先日、鎌倉投信が協賛する子供向けの「キャリア教育プログラム」の一環で、CHEERS株式会社が主催する「ヘンテコタウン2023ゆめピッチ」という催しに参加してきました。
プログラム全体は、主に小学生が、約3か月かけて、社会の課題や「いい会社」について学び、自分の夢を明確にして自分の言葉で発表し、最後はチームで資金計画を立ててその夢に関するお店を出す、というものです。

私が参加した「ゆめピッチ」は、このプログラムの一部で、年長さんから小学6年生までの22人の子供たちが、夢を描き、実現に向けて計画を立て、人前で発表するという内容でした。
宇宙飛行士になりたい、語学を学んで海外に住み日本のよさを世界に発信したい、プロゲーマーになりたいなど、子供たちが一所懸命に考えて夢を言葉にする姿を見て、とても頼もしく感じました。

催しの休み時間、このプログラムの卒業生で、中学2年になるという女性が私のところにやってきて、「株式投資を学ぶにはどうすればいいですか。とても興味を持っています」と、ハキハキした言葉で尋ねてきました。
これからの進路も明確で、とてもしっかりとした志と考えを持った中学生でした。

学校では、2020年度から段階的に、お金の管理や運用の仕方を学ぶ金融教育が義務化されています。
しかし、この中学生には、もはやそうした学びの必要はないでしょう。
彼女とのやり取りの中で感じたことは、金融教育の根本とは、今回の催しのように「ゆめ」、すなわち自分の想いを深堀りして言語化することを含め、自分自身で考える力を身に着ける機会を提供することである、と思いました。

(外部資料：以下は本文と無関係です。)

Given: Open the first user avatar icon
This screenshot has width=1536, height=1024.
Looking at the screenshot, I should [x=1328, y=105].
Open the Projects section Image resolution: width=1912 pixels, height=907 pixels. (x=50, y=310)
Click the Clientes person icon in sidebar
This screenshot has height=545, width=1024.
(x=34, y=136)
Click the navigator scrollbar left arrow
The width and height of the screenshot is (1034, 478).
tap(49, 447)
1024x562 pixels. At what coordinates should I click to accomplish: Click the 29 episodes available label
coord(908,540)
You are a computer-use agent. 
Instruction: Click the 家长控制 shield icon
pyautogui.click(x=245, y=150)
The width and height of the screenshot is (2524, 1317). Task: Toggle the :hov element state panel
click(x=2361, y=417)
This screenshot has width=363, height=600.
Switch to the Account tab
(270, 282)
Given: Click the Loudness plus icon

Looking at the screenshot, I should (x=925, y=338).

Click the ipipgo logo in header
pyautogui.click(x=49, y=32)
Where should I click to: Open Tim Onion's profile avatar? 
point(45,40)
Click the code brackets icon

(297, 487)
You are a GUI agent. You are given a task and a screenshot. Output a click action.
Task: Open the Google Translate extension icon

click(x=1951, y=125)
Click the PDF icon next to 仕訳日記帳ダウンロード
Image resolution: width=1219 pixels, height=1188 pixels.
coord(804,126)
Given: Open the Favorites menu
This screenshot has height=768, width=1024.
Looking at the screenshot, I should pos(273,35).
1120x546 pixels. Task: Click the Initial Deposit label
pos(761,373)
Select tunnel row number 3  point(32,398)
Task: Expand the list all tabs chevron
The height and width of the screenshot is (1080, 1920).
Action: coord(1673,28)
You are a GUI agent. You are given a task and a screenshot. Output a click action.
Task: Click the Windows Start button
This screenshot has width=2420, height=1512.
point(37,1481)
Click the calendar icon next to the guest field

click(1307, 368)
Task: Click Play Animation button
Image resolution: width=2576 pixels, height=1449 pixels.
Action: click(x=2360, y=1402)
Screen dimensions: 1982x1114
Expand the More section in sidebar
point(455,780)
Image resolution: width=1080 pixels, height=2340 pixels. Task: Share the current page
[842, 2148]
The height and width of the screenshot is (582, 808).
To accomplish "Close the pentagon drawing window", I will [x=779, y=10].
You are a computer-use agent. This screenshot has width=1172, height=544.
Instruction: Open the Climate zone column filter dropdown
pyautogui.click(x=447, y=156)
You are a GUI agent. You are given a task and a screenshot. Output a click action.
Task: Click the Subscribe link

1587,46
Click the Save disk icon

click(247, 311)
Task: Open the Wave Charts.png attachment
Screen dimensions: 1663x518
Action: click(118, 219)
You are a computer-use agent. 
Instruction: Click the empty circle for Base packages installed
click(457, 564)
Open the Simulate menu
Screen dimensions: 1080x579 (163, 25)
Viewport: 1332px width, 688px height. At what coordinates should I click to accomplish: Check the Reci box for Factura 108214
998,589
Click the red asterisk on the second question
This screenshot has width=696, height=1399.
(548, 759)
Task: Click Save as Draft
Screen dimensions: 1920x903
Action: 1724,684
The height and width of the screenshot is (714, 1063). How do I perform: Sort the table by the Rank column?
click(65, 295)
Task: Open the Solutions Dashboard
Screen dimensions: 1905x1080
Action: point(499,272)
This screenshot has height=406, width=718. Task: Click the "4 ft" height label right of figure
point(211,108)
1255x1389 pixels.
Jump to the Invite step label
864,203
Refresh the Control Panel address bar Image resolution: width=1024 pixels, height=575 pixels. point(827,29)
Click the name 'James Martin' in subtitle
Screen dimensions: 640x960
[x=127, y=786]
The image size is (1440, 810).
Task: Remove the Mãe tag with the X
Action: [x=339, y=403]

鎌倉投信では、子供や学生だけでなく、法人受益者の社員向けに「金融の学び」に関するプログラムを提供する機会がふえています。
鎌倉投信が提供する学びとは、単に、投資や資産運用の知識、テクニックを教えるものではありません。
基礎的な知識や運用方法について話しながらも、金融の学びの本質は、投資を通じて自分自身が大切にする価値観(軸)を醸成したり、人や社会にいかに貢献するか、という問いを自らに立てたりすることにあると思っています。
なぜなら、いくら知識やテクニックを学んだとしても、そうした意識を根っこに持たない限り、資産形成で成功することは難しいと考えるからです。

来年から新NISA制度がスタートします。
利便性も高まりましたので、広く国民に普及し、真に国民の資産形成に貢献する制度になることを願っています。
さらにその過程において、家庭や学校で、表面的なものではない真の金融の学びを得て、自ら考える力を身に着け、色々なことに挑戦する人、新たな事業に挑戦する起業家がふえ、日本が元気になるとよいと思っています。
それこそが新NISAの本当のゴールだと感じます。

地道な取り組みですが、鎌倉投信も「金融の学び」を通じて、多くの人の資産形成、豊かなこころの形成に役立ちたいと思います。